Historical development[edit]

In the Old English vowel system, there was a pair of short and long close back vowels, /u/ and /uː/, both written ⟨u⟩ (the longer vowel is often distinguished as ⟨ū⟩ in modern editions of Old English texts). There was also a pair of back vowels of mid-height, /o/ and /oː/, written ⟨o⟩ (the longer one often ⟨ō⟩ in modern editions).

The same four vowels existed in the Middle English system. The short vowels were still spelt ⟨u⟩ and ⟨o⟩, but long /uː/ came to be spelt as ⟨ou⟩, and /oː/ as ⟨oo⟩. Generally the Middle English vowels descended from the corresponding Old English ones, although there were certain alternative developments – see Phonological history of Old English#Changes leading up to Middle and Modern English.

Due to Middle English open syllable lengthening, short /o/ was mostly lengthened to /ɔː/ (an opener back vowel) in open syllables; this development can be seen in words like nose. In the Great Vowel Shift, ME long /oː/ ended up being raised to /uː/, in words like moon; ME long /uː/ was diphthongized, becoming the present-day /aʊ/, as in mouse; and the /ɔː/ of nose was raised and later diphthongized, leading to present-day /oʊ ~ əʊ/.
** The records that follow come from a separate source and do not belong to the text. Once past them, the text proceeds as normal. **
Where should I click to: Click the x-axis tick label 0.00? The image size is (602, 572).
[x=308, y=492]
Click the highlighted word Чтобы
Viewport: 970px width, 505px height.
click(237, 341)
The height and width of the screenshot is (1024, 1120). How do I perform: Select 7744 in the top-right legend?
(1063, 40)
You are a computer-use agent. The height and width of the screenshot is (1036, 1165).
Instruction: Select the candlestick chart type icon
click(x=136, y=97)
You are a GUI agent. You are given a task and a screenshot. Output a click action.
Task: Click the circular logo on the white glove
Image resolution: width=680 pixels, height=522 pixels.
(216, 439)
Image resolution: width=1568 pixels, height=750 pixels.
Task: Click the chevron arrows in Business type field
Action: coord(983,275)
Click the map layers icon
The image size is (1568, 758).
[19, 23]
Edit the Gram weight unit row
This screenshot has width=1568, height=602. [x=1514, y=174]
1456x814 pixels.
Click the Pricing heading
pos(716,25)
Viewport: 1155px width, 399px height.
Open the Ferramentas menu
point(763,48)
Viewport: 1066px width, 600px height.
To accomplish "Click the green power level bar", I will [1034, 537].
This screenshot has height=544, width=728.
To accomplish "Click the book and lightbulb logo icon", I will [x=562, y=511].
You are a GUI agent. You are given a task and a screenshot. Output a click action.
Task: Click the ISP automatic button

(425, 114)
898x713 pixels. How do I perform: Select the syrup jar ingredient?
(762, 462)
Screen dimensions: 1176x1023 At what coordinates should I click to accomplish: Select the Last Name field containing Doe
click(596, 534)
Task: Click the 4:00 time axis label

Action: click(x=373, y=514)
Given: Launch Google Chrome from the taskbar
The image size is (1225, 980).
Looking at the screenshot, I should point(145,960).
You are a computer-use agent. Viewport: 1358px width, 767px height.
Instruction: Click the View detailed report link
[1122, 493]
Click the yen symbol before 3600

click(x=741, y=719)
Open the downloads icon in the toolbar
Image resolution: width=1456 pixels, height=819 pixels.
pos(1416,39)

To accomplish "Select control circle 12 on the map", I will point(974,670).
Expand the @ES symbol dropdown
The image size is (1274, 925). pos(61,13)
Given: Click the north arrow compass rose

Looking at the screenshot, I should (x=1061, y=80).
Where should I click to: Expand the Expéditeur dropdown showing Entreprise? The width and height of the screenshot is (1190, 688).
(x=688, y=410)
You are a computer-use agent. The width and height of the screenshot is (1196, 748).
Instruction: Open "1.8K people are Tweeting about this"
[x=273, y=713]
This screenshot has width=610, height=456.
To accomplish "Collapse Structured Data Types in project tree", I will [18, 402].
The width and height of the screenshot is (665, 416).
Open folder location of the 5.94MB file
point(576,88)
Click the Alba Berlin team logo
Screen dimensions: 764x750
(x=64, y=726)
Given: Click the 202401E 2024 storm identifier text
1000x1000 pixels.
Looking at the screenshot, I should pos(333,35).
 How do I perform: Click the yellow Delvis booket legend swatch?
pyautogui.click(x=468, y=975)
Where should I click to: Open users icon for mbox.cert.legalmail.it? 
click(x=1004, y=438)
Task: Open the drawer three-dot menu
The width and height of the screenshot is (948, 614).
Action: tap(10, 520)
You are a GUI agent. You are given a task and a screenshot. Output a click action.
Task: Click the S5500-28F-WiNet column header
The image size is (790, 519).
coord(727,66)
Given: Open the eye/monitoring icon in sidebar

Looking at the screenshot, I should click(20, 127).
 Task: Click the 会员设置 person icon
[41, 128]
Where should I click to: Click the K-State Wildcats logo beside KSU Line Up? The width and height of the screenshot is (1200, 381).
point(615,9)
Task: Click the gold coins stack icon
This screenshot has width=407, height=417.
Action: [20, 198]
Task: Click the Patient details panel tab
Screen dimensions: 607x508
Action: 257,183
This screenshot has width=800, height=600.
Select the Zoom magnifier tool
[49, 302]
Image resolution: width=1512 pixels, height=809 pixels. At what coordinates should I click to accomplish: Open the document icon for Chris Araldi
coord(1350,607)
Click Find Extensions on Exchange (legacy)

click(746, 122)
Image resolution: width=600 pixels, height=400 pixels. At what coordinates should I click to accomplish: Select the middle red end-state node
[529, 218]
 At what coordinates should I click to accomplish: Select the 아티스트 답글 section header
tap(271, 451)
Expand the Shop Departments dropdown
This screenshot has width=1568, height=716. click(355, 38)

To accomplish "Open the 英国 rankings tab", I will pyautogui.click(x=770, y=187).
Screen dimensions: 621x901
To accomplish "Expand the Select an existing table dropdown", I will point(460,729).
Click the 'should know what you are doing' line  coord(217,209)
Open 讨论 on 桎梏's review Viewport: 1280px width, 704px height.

At some point, short /u/ developed into a lax, near-close near-back rounded vowel, /ʊ/, as found in words like put. (Similarly, short /i/ has become /ɪ/.) According to Roger Lass, this laxing occurred in the 17th century, but other linguists have suggested that it may have taken place much earlier.[1] The short /o/ remaining in words like lot has also been lowered, and unrounded in some accents (see open back vowels).

Shortening of /uː/ to /ʊ/[edit]

In a handful of words, including some very common ones, the vowel /uː/ was shortened to /ʊ/. In a few of these words, notably blood and flood, this shortening happened early enough that the resulting /ʊ/ underwent the "foot–strut split" (see next section) and are now pronounced with /ʌ/. Other words that underwent shortening later consistently have /ʊ/, such as good, book, and wool. Still other words, such as roof, hoof, and root are in the process of the shift today, with some speakers preferring /uː/ and others preferring /ʊ/ in such words; for example in Texas. For some speakers in Northern England, words ending in -ook such as book, cook still have the long /uː/ vowel.

Foot–strut split[edit]

The vowel of the word sun in England

The foot–strut split is the split of Middle English short /u/ into two distinct phonemes /ʊ/ (as in foot) and /ʌ/ (as in strut). The split occurs in most varieties of English, the most notable exceptions being the majority of Northern England and the English Midlands, and some varieties of Hiberno-English.[2] In Welsh English, the split is also absent in parts of North Wales, under influence from Merseyside and Cheshire accents,[3] and south Pembrokeshire, an area where English replaced Welsh long before this occurred in the rest of Wales.[4]

The origin of the split is the unrounding of /ʊ/ in Early Modern English, resulting in the phoneme /ʌ/. In general (though with some exceptions), unrounding to /ʌ/ did not occur if /ʊ/ was preceded by a labial consonant (e.g., /p/, /f/, /b/) and followed by /l/, /ʃ/, or /tʃ/, leaving the modern /ʊ/. Because of the inconsistency of the split, the words put and putt became a minimal pair, distinguished as /pʊt/ and /pʌt/. The first clear description of the split dates from 1644.[5]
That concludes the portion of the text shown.